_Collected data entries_
== Segment start ==

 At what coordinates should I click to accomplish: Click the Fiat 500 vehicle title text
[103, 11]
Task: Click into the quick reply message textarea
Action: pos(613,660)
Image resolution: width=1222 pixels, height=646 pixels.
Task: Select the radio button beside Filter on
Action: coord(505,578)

== Segment end ==

_Exercise description_
The entries above are to be retyped exactly, with nothing left out.

_Written response_
 At what coordinates should I click to accomplish: Click the Fiat 500 vehicle title text
[103, 11]
Task: Click into the quick reply message textarea
Action: pos(613,660)
Image resolution: width=1222 pixels, height=646 pixels.
Task: Select the radio button beside Filter on
Action: coord(505,578)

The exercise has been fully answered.